IL TUTTOFARE di Valerio Attanasio (2018)

, Opere Prime

Antonio Bonocore (Guglielmo Poggi) è uno studente di legge di umili origini con una profonda vocazione per il mestiere di avvocato. È assistente del più grande penalista italiano, il Professor Salvatore Toti Bellastella (Sergio Castellitto), il cui successo professionale è dovuto soprattutto al matrimonio con Titti Mandorlini (Elena Sofia Ricci), figlia di un grande e potente avvocato.

Il professor Bellastella, nonostante il prestigio acquisito negli anni come legale, è una marionetta nelle mani della moglie. Antonio, classico bravo ragazzo che dal mare degli studenti universitari è riuscito a farsi notare e valere esame dopo esame, mette tutto se stesso per avviare finalmente una brillante carriera. Per sua sfortuna incappa nel Professor Bellastella, un bravo legale, poco affidabile tuttavia al di fuori dei tribunali e dell’università. Il prestigioso avvocato, sapendo quanto il giovane tenga alla professione di avvocato, lo sfrutta al massimo utilizzandolo nelle attività più disparate, da portaborse a cuoco. Il dramma lavorativo non finisce qui perché il professore, conoscendo al millimetro la legge, cerca di aggirarla in tutti i modi e quando non può, usa il giovane Antonio come testa d’ariete per scampare a condanne penali, arrivando persino, in alcuni casi, a mettere in pericolo la vita del ragazzo.
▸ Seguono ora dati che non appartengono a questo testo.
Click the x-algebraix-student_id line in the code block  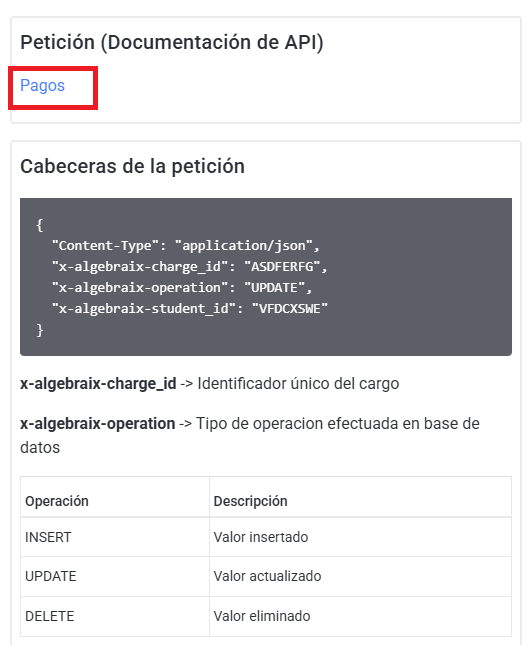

Valerio Attanasio è uno sceneggiatore formidabile. È riuscito a creare un film, Il tuttofare, che non si vedeva da tempo nel panorama nostrano, una commedia in cui i tempi narrativi sono in simbiosi con gli sketch comici costruiti dagli attori. Si percepisce in maniera evidente il grande controllo registico, tanto nelle scene in cui gli attori sono stati lasciati liberi di esprimersi e creare le particolarità dei loro personaggi, quanto nei momenti in cui la narrazione si fa, invece, più serrata.
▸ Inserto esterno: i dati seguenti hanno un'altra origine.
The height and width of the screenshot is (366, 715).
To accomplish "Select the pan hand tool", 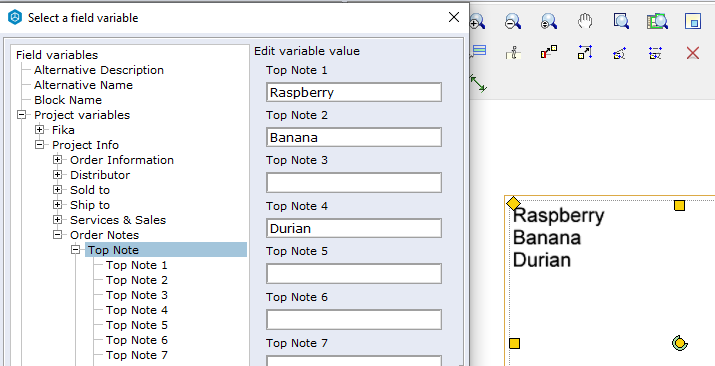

L’intera opera rende omaggio alla tradizionale commedia all’italiana, quella in cui gli attori si formavano attraverso anni di gavetta nella commedia dell’arte e nell’avanspettacolo, recitando spesso “a canovaccio”. In essa generalmente c’era da una parte chi cercava di tenere tutto in equilibrio e chi dall’altra portava squilibrio e caos, creando l’azione comica; in alcuni tratti anche l’opera di Attanasio ricalca la stessa struttura.

Il giovane Antonio, infatti, caratterizzato da una forte moralità e una ferrea educazione, cerca di tenere sempre tutto in ordine e in equilibrio; al contrario il Professor Bellastella ne combina di tutti i colori. Il caos aumenta sempre più finché anche Antonio perde il controllo e la struttura narrativa collassa in un finale esilarante.
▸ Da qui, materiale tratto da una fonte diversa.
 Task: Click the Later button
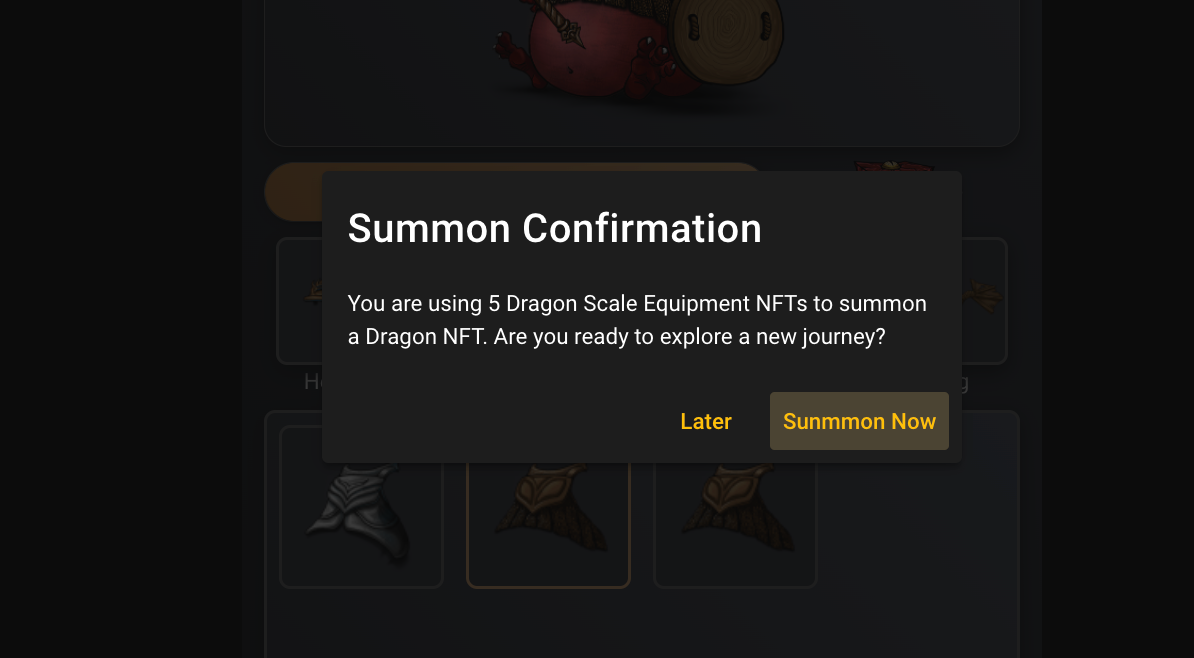(x=706, y=421)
È bello constatare che ancora oggi sia possibile sfruttare un tipo di cinema che appartiene alla tradizione passata ma che ancora riesce a coinvolgere e soddisfare sia il pubblico sia la critica. L’universo della commedia all’italiana continua a splendere e Valerio Attanasio è una “Bellastella” che contribuisce a renderla più luminosa.